COG11 CopyCity of Glass 11 - (StillmanStillman)     80x120cms
City of Glass 11 - (StillmanStillman) was selected for the 2013 Ludlow Open
MON 3 JUNE 2013
Today, with this piece and the excitement and strength of the resolution, I was reminded 'what painting is, what it can be, the possibilities in painting...', words I use whenever I teach. When I put those canvases together, there was electricity- one of the best moments of my career. I knew. As artists, we should never be passive with the world we see: we have to do something with it. We should be ambitious for our piece and strive for something new, something we have never done before of seen before: the trick is to recognize that 'different' thing, however you get there, whether by chance, design or hard slog. This is the excitement we crave.
Earlier, as the two canvases were not working together, I separated them - during the day the gap became wider and wider....The canvas with the red figure had no New York context: the grid of the streets was imposed time and time again, blatantly and subtly, horizontal, vertical, avenue , cross-street, none right but each contributing and enriching the paint, colour and surface.

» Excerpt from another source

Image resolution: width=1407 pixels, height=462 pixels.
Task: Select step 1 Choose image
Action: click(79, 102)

 The final painting is more about the idea and the center-line more powerful, with this criss-crossing of the figures and glorious ambiguities and tension created by who is in front of who. The figures are fighting for space - like rutting stags - but it is not a space 'out there': it is a painting space, an ambiguous space, so difficult to find with the human-figure...the painting now has the clarity of last friday, but with much more. The New York context is there, with the calmed-down horizontal green band of Central Park and Columbus Circle. I'll be starting a new painting tomorrow with the same idea of the two Stillmans but on a single large canvas so there is no option of switching the canvases. I'll have to find my elusive, ambiguous space within the canvas...figures jammed up against the Manhattan shape perhaps...
COG11 6 Copy
City of Glass 11 and City of Glass 6 in 'The New York Trilogy exhibition at Plough Arts
Many thanks to Janie M McDonald, my fellow artist during Open Studios at the Shire Hall. For a couple of days she had been questioning my brown figure - i was being too literal, one of the Stillmans at Grand Central in the novel has a brown overcoat. Janie reminded me of the blood-reds I had used in our last two stints together at the Shire Hall and suggested reversing the canvases as I had done in my last painting. Sometimes you miss the obvious: when I made the switch...

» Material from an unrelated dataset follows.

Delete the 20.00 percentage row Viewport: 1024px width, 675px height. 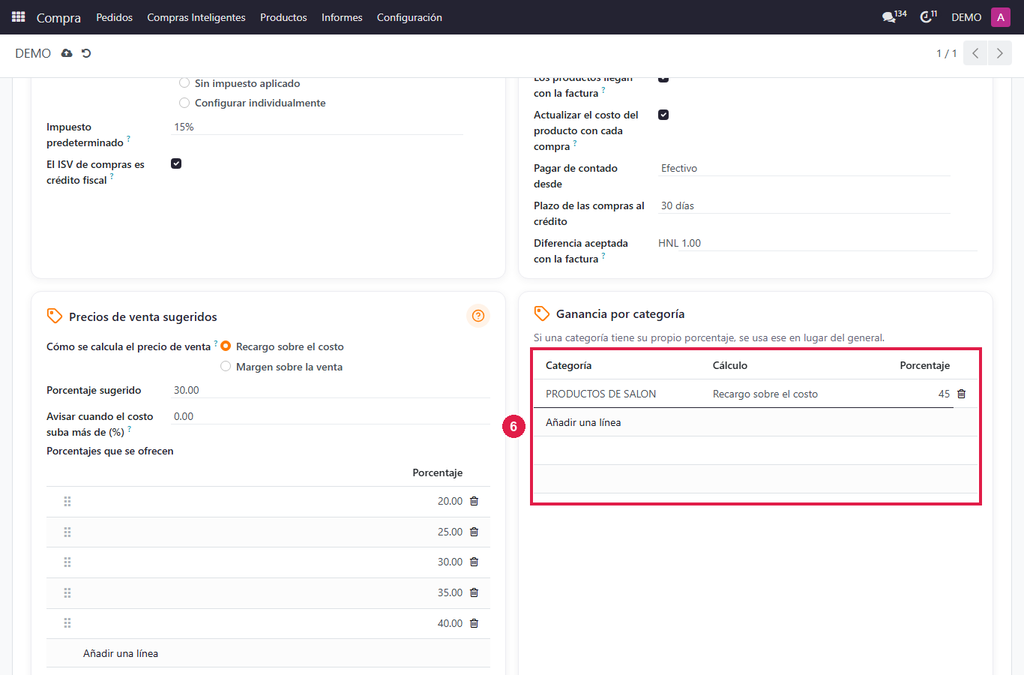click(474, 501)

Like 'City of Glass 10 - StillmanStillman', this painting explores the idea of author/detective Quinn's dilemma about which Stillman to follow at Grand Central Station: one goes left, one goes right. The viewer becomes Quinn, flitting from figure to figure, forced to choose...My only niggle about City of Glass 10 was the absense of location and its disconnection to the other paintings in the series. I thought that instead of forcing location onto City of Glass 10, if I did another painting that had two figures and location, the link would be made. On reflection , the painting was possibly resolved on Friday (see below). Midtown Manhattan (where Grand Central is located) is hinted at, with the Hudson indicated by the two parallel lines behind the blue figure and the thick band of grey behind the brown figure.

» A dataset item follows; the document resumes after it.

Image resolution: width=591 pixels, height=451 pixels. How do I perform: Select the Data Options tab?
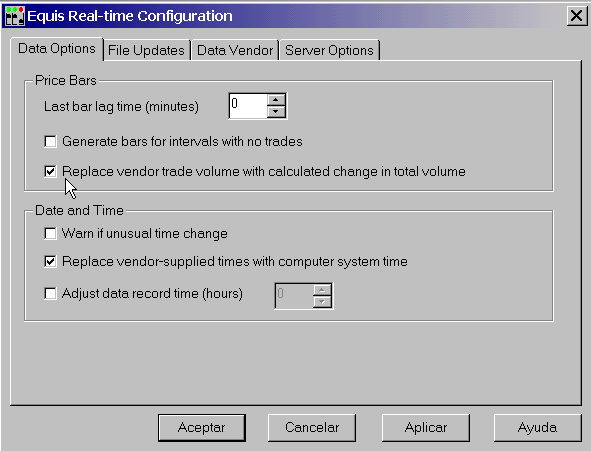(57, 49)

Today, I tried to make the location more explicit and introduced the lime-green horizontal to indicate the bottom of Central Park, with the canvas-divide as 5th Ave. I also introduced a grid which confused the painting even more. Lots of Problems with the right figure: either too graphic or too subtle or too heavy or too brown! The figure disappeared at one point which confirmed to me that it had to be there. I agreed with Janie's comment today, that the left painting works on its own. Splitting the canvases is an option but may make the idea weaker. Perhaps a small gap might work. While it works in the left canvas, the green band doesn't help the diptych - I'll try a new colour on Monday and extend it into the right-side or even take it out. The band weakens the power of the divide. Need some clean brushes first!